There's us who are making reasoned arguments from first principles and we're being sensible and having conversations and saying that it's not my opinion or your opinion that should win the day, but the facts and the truth.
And then there's other people who are just like, yes, well, enough of this noise.
I've got some free stuff for you.
Now that is a good and evil temptation.
And because I fully accept the moral and practical reality of free will, we at least give people a choice.
Right?
If they were only sophists, then they wouldn't have that choice.
So we have to work hard to help people understand that Choosing voluntary interactions over coercive interactions is a virtue.
Choosing the market over the state is a virtue.
The less coercion we have in society, the better for everyone in the long run.
And so we give people a choice.
Now, what choice will they make?
I can do things to affect that in terms of make a couple of jokes and try and be engaging and all of that.
But fundamentally, there's the salad and there's the donut.
Right there in front of people.
There's a salad and there's a donut.
Now, if there's only a donut and you're hungry, you're just going to eat the donut.
Yeah.
And so we are saying, look, it's better for you.
It may not taste quite as good, but you'll be better off if you have the salad rather than the donut.
Right.
Now, we can't grab people's mouths and jam the salad down their gullets, right?
Tempting though that might be.
Get some sort of tomato-based toilet plunger and, you know, make them eat well against their will.
Yeah.
But we give them a choice.
Now, They fundamentally, everyone out there who's listening to this, and you and me and everyone, we have to make that choice.
We have to make that choice, but at least we're providing a choice.
And in the past, in the decline of civilizations, there was no choice.
Yeah.
There was no option.
There was nobody saying, this is what's happening, here's why.
There was only state... I mean, imagine if it was just the media, just the politicians, and they had complete control, as they have throughout most of human history, along with the church of I say, I'm not filled with hope at that analysis.

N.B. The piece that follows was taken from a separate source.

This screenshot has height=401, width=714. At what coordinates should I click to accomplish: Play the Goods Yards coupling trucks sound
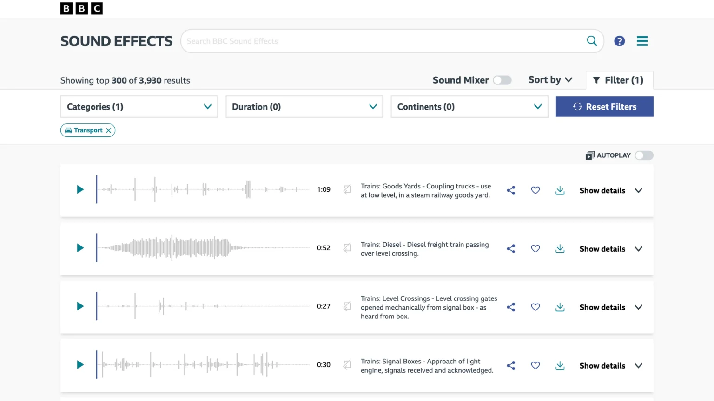[x=80, y=189]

And now people have a choice.
For the first time, we can choose to reverse the decline.
We can choose to.
But that's everybody's personal responsibility.
Can I say, I'm not filled with hope at that analysis.
If it really is a choice between lettuce and doughnuts, the doughnuts are going to win.
I see the doughnut in the form of Alexandria occasional cortex.
Here is a woman.
Okay, she's hot.
I mean, hot-ish.
We would.
I think she's attractive.
I make these comments and people are like, no, no, no.
It's like, come on.
She's got lovely skin.
She's got a great shaped face.
She's got those big Stifled socialist eyes she's got.
She has.
She's an attractive woman.
Although, funnily enough, the people who are her harshest critics are women.
Well, that's not funnily enough.
An attractive woman always draws the eye.
Women are much tougher judges of looks than men are.
Because we don't compete with them.
No.
We will trash men who've got a lot of resources.
That's the socialist thing, right?
Well, the rich.
Why do people dislike the rich?
Because they're poor.
And rich guys get prettier women.
I remember my wife having a go at me for liking... You remember Carla Bruni?
The actress, model, whatever, singer?
Yeah, yeah, yeah.
Chanteuse who was married to... Who was the French president she was married to?
It was Mitterrand, wasn't it?
Sarkozy.
Sarkozy, yeah, yeah, yeah.
Mitterrand.
That's going way back, yeah.
And my wife was saying, how can you find that woman attractive?
Her eyes are too close together.
Because that's what men look for.
Her eyes are too close together.
Oh no, but you've got to be attractive now.
No, but that's competition, right?
We don't even notice when our wives have had their hair cut.
That's how shallow we are.
Anyway, I got distracted by that one.
Who's that girl?
Oh, this is going to be like groping around for celebrity names.
She dated, I think, Elon Musk, and she was just in Aquaman.
Yeah, she's one of these women who's just like a hot mess, but very, very pretty.
And yeah, that's real power.
And the funny thing is, is that everyone talks about, well, it's so unjust if you inherit your wealth.
You know, it's so unfair.
Your inheritance tax is like... But for a woman to be pretty is not something that she earns.
She can maintain it.
But you're kind of born that way.
And so when it comes to people who are better than you at things, you can either up your game, get out of the game, or you can just sit there and stare at them in resentment until they give you some crumbs for their table.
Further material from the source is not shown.